Hannah hörte Svens Überlegungen zu, doch sie zündeten keinen Funken in ihr. Allerdings bemühte sie sich darum, es sich nicht anmerken zu lassen, genauso wenig wie ihre Müdigkeit, die sie in diesem Augenblick wieder überfiel.

Sie beobachtete den Rechtsmediziner, der sich erhob und die Ergebnisse seiner Untersuchungen in ein kleines Gerät diktierte. Kurz darauf gab er den Kollegen von der Spurensicherung zu verstehen, dass er fertig sei und nun sie sich an der Leiche zu schaffen machen könnten.

»Haben wir Einbruchspuren?«, wandte Hannah sich an die Kollegen.

Ein Mann im weißen Schutzanzug schüttelte den Kopf. »Auch keine Kampfspuren.«

»Meyers hat den Täter wohl gekannt«, überlegte Sven.

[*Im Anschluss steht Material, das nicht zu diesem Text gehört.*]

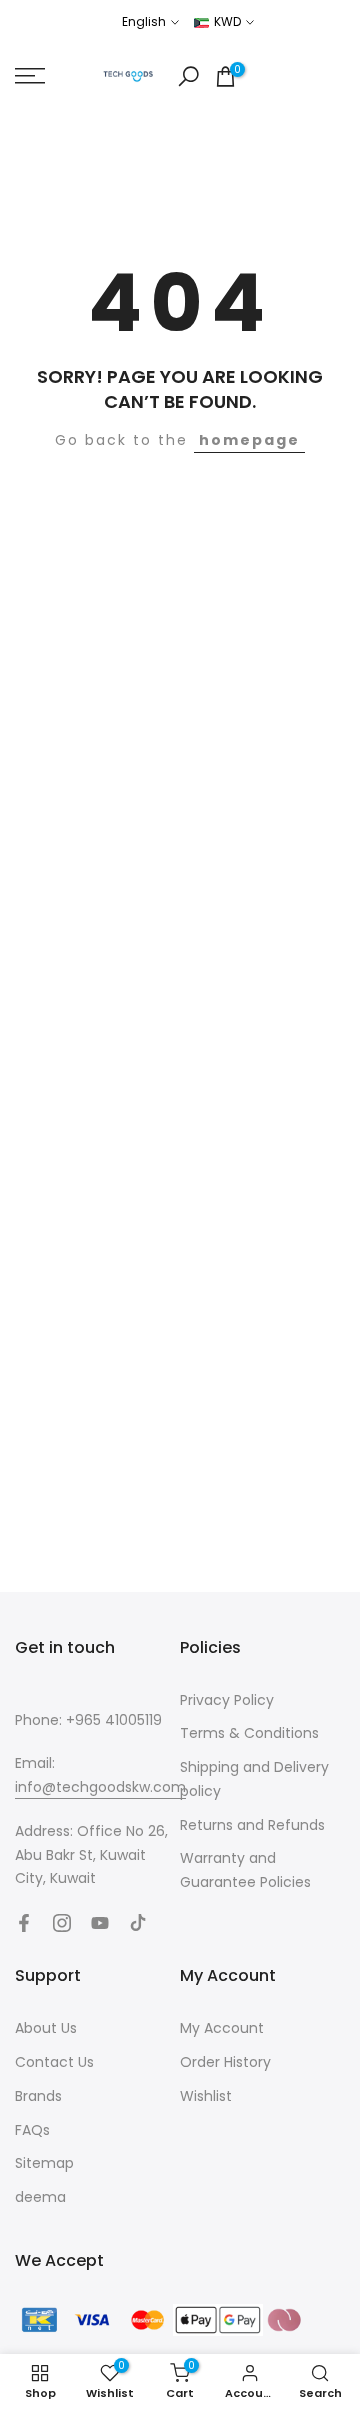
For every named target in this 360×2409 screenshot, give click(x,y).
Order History (225, 2062)
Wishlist (206, 2096)
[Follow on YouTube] (100, 1923)
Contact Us (54, 2062)
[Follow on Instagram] (62, 1923)
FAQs (32, 2130)
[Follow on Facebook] (24, 1923)
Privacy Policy (227, 1700)
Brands (38, 2096)
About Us (46, 2028)
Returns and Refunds (252, 1825)
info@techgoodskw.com (100, 1787)
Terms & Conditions (249, 1733)
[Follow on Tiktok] (138, 1923)
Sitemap (44, 2163)
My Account (222, 2028)
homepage (249, 440)
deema (40, 2197)
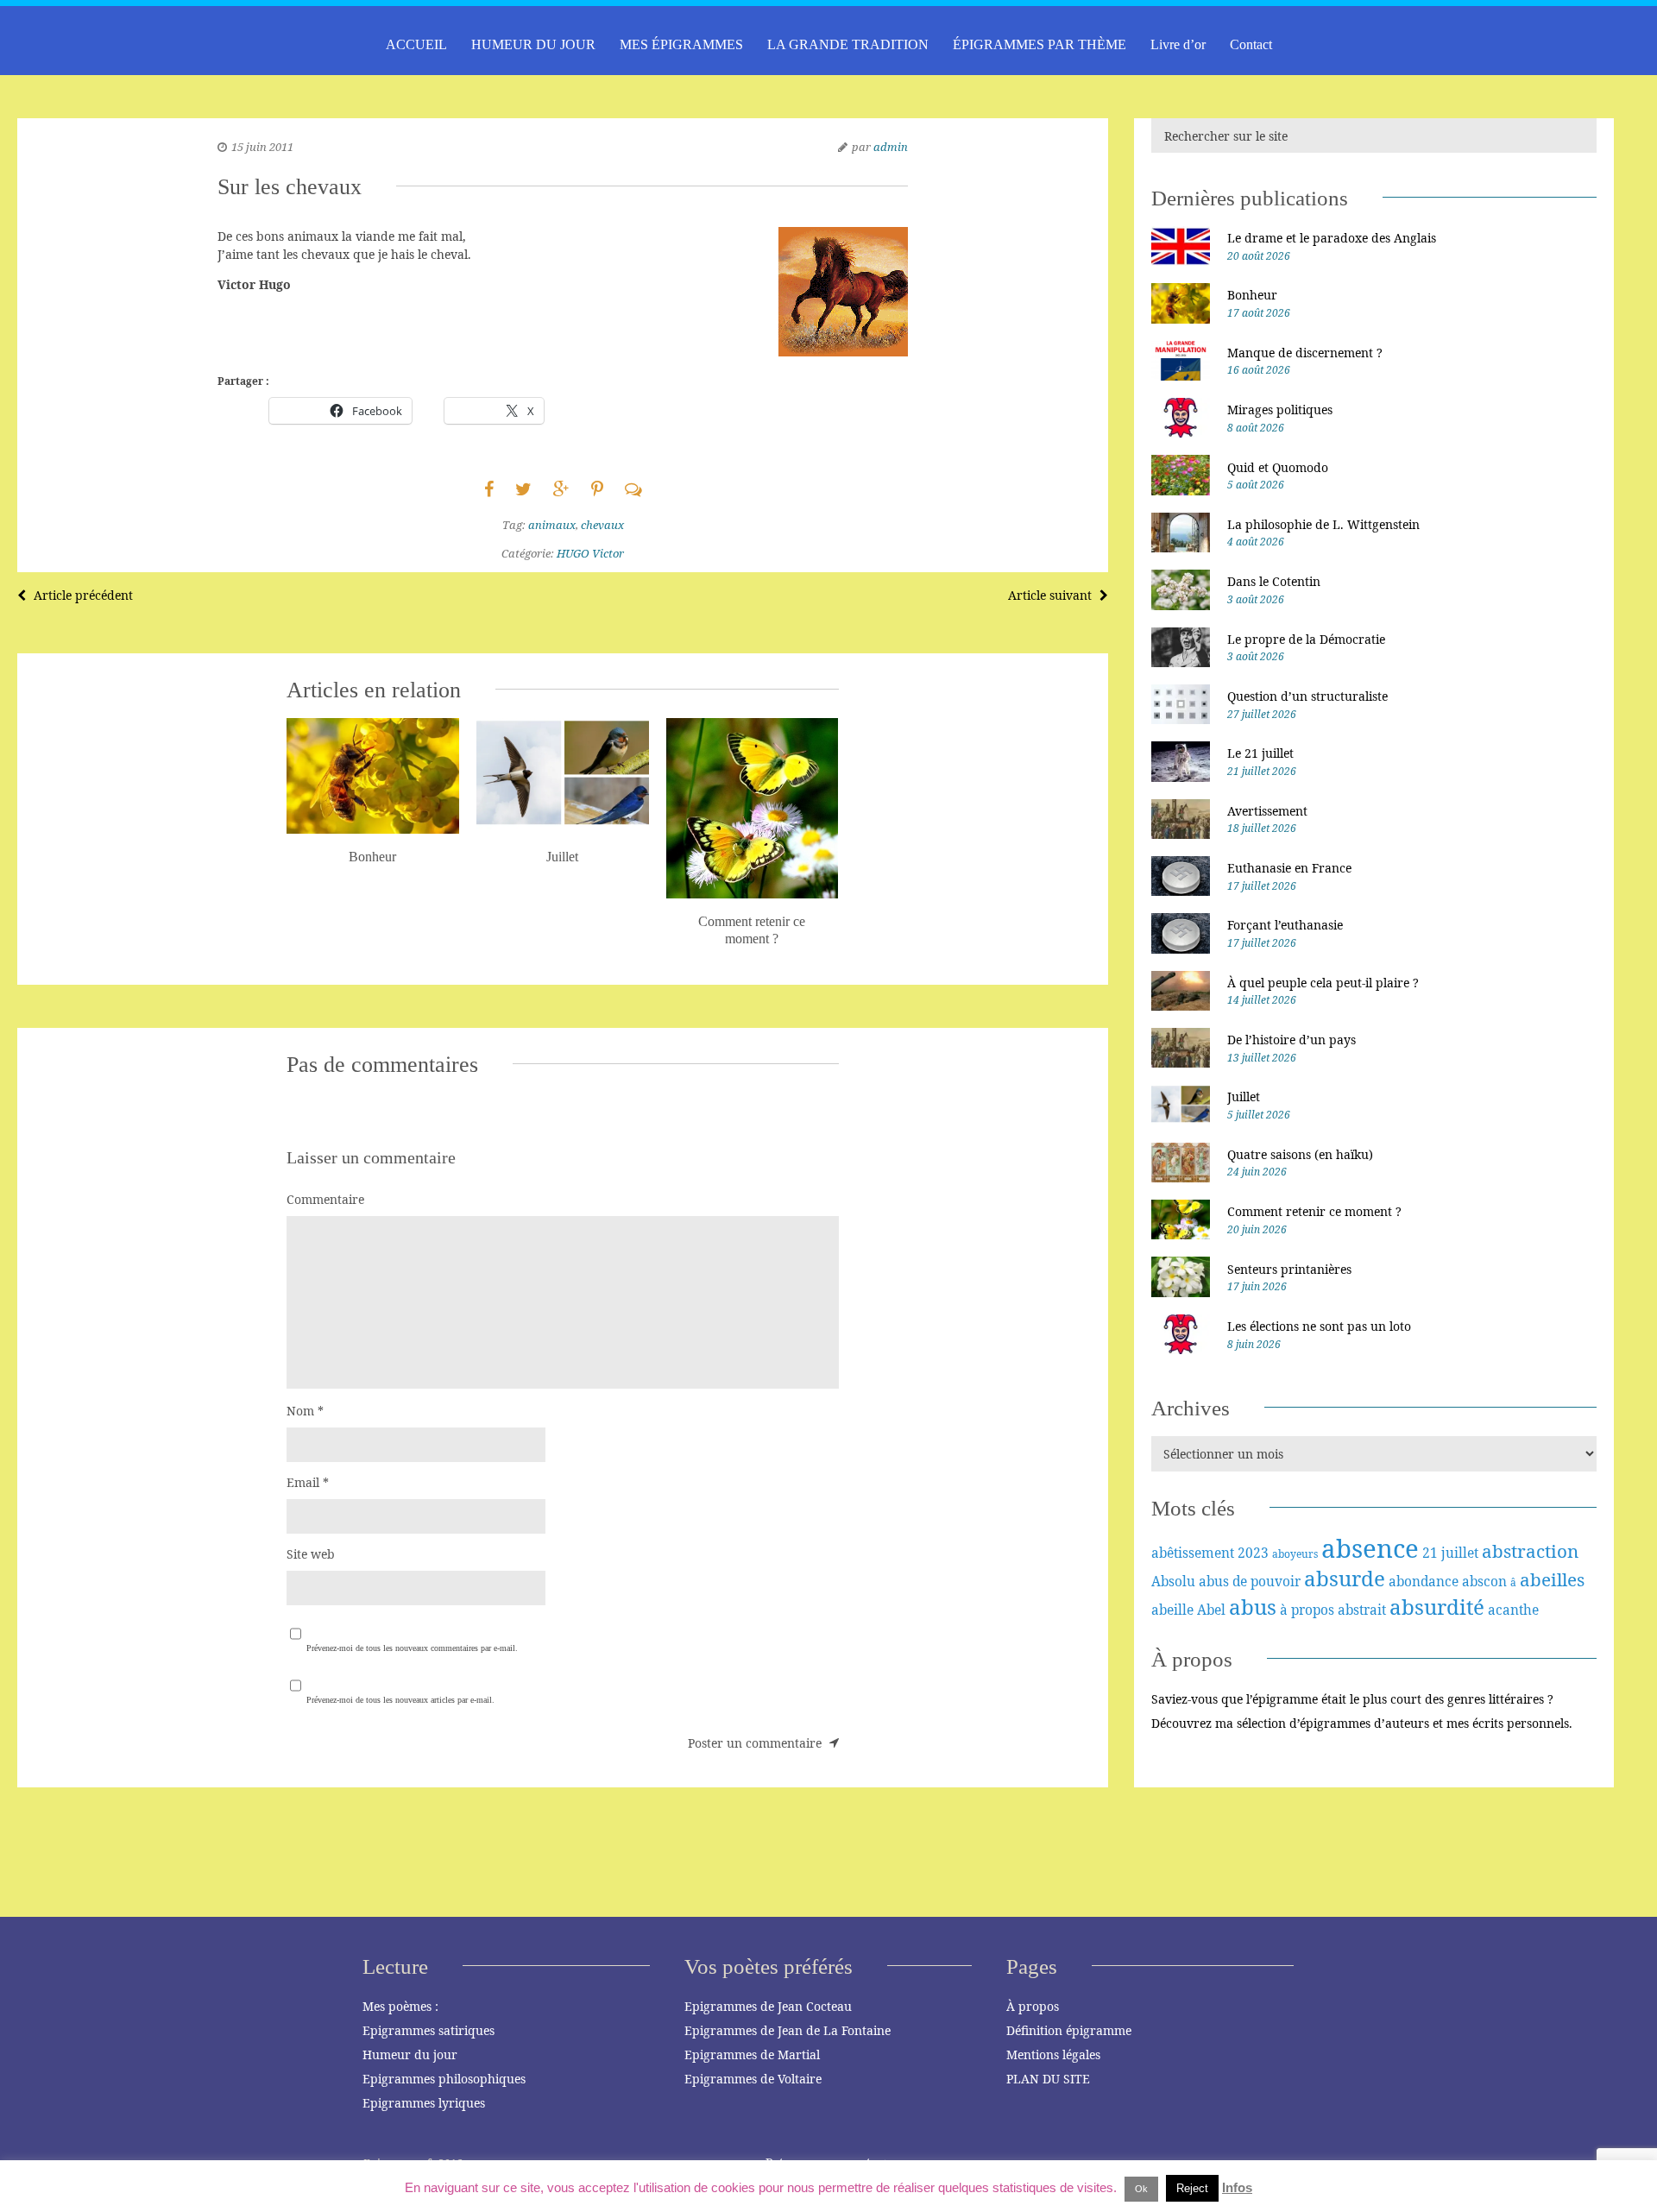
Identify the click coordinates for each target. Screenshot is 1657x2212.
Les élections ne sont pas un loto (1319, 1326)
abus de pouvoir (1250, 1581)
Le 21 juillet (1260, 753)
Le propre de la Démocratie (1306, 639)
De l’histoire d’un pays (1291, 1039)
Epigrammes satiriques (428, 2030)
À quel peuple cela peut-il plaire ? (1323, 982)
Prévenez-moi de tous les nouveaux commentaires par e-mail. (412, 1648)
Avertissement (1267, 811)
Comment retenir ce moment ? (1314, 1211)
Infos (1237, 2187)
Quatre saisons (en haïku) (1300, 1154)
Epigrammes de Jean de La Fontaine (787, 2030)
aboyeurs (1295, 1554)
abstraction (1530, 1551)
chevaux (602, 525)
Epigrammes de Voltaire (753, 2078)
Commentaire (325, 1199)
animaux (552, 525)
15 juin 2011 (262, 146)
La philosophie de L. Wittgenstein (1323, 524)
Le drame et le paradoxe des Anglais (1331, 238)
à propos (1307, 1609)
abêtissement (1192, 1552)
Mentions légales (1053, 2054)
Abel (1211, 1609)
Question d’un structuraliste (1307, 696)
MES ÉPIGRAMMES (681, 44)
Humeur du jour (409, 2054)
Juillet (1243, 1096)
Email (308, 1482)
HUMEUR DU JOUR (533, 44)
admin (890, 146)
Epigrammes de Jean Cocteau (768, 2006)
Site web (311, 1554)
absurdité (1436, 1606)
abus (1252, 1606)
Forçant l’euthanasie (1285, 925)
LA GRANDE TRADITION (848, 44)
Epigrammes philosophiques (444, 2078)
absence (1370, 1548)
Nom (305, 1410)
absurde (1344, 1578)
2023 (1253, 1552)
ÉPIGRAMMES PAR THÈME (1039, 44)
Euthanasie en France (1289, 868)
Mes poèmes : (400, 2006)
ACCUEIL (416, 44)
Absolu (1173, 1581)
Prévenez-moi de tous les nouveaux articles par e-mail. (400, 1700)
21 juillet (1450, 1552)
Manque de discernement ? (1305, 352)
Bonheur (1252, 295)
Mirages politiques (1280, 409)
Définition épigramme (1068, 2030)
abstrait (1362, 1609)
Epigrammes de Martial (752, 2054)
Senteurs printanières (1289, 1269)
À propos (1032, 2006)
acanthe (1513, 1609)
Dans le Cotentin (1273, 581)
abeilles (1552, 1579)
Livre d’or (1178, 44)
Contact (1251, 44)
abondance (1424, 1581)
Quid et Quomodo (1277, 467)
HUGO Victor (590, 553)
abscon (1484, 1581)
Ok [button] (1141, 2189)
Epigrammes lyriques (423, 2103)
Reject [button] (1192, 2188)
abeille (1172, 1609)
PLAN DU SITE (1048, 2078)
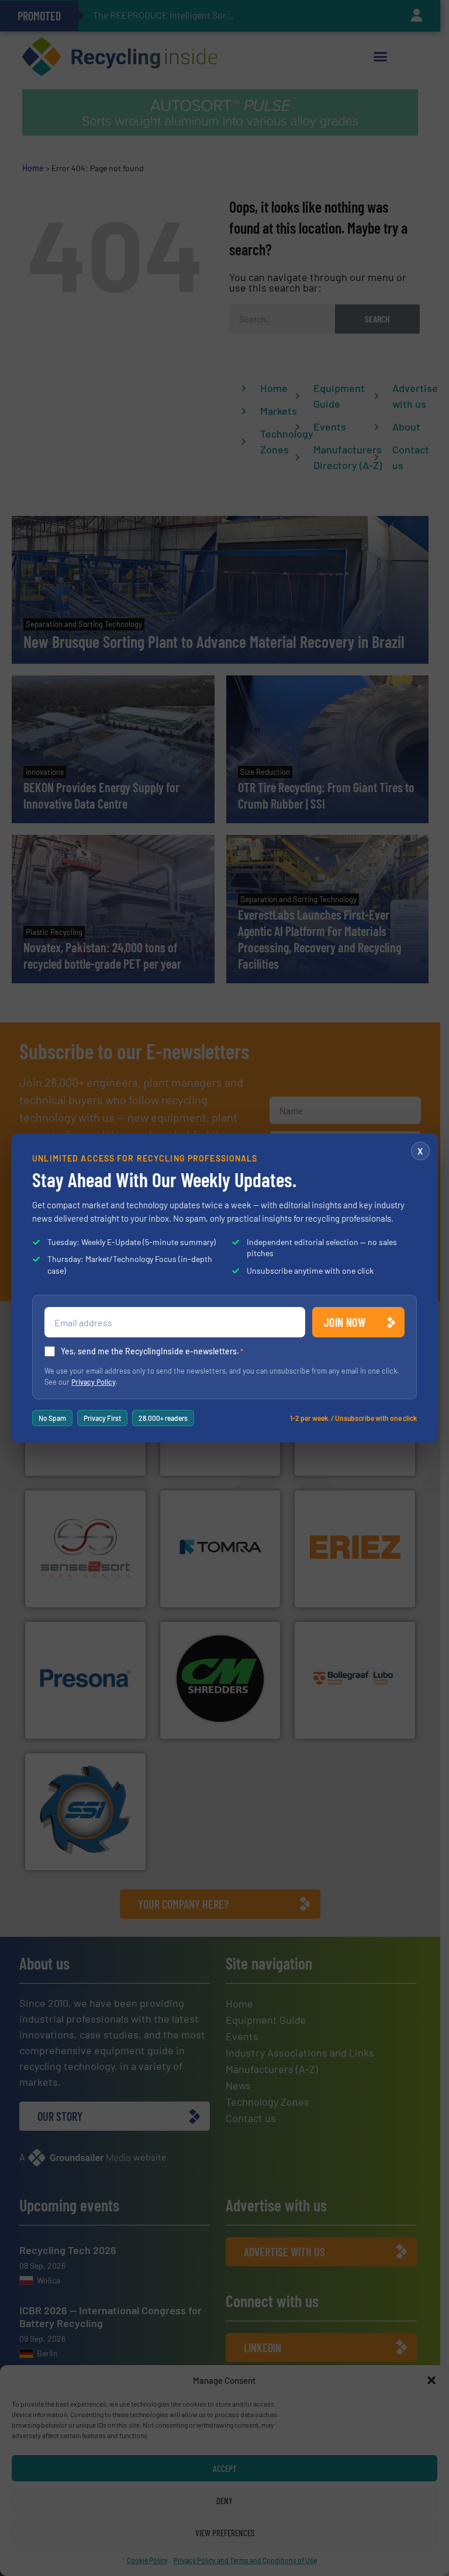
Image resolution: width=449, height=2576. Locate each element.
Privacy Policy (93, 1381)
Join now (344, 1322)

Hannah sah auf. »Möglich«, sagte sie und trat an Sven vorbei aus dem Windzug auf den, für alle außer den Kollegen der Spurensicherung, markierten Laufweg. Es hatte oberste Priorität, keine Spuren zu verwischen. Während sie die Informationen in ihrem Kopf nach Wichtigkeit sortierte, beobachtete sie die Kollegen dabei, wie sie die Oberflächen der Luxusküche mit irgendwelchen Chemikalien einpinselten. Hannah war von der Intensität und Unterschiedlichkeit der Farben jedes Mal wieder beeindruckt. Stundenlang hätte sie dabei zugucken können, wie auf penibelste Art und Weise versucht wurde, auch den kleinsten Hinweis auf Tat oder Täter zu gewinnen. Ebenso faszinierten sie die Gestalten, die die Chemikalien auftrugen. In ihren weißen wulstigen Schutzanzügen mit Kapuze, Kunststoffhandschuhen und den Plastiküberzügen für die Schuhe hatten sie auf Hannah schon immer wie Marsmenschen gewirkt, die sich auf die Erde verirrt hatten. Sie hoffte, dass die Kollegen Brauchbares fanden wie Fingerabdrücke und Material für DNA-Analysen wie Haare, Speichel oder Hautschuppen. Hannah inspizierte den Fußboden. Vielleicht fanden sich auch dort irgendwo Hinweise, die Rückschlüsse auf den Täter zuließen, beispielsweise Fußabdruckspuren.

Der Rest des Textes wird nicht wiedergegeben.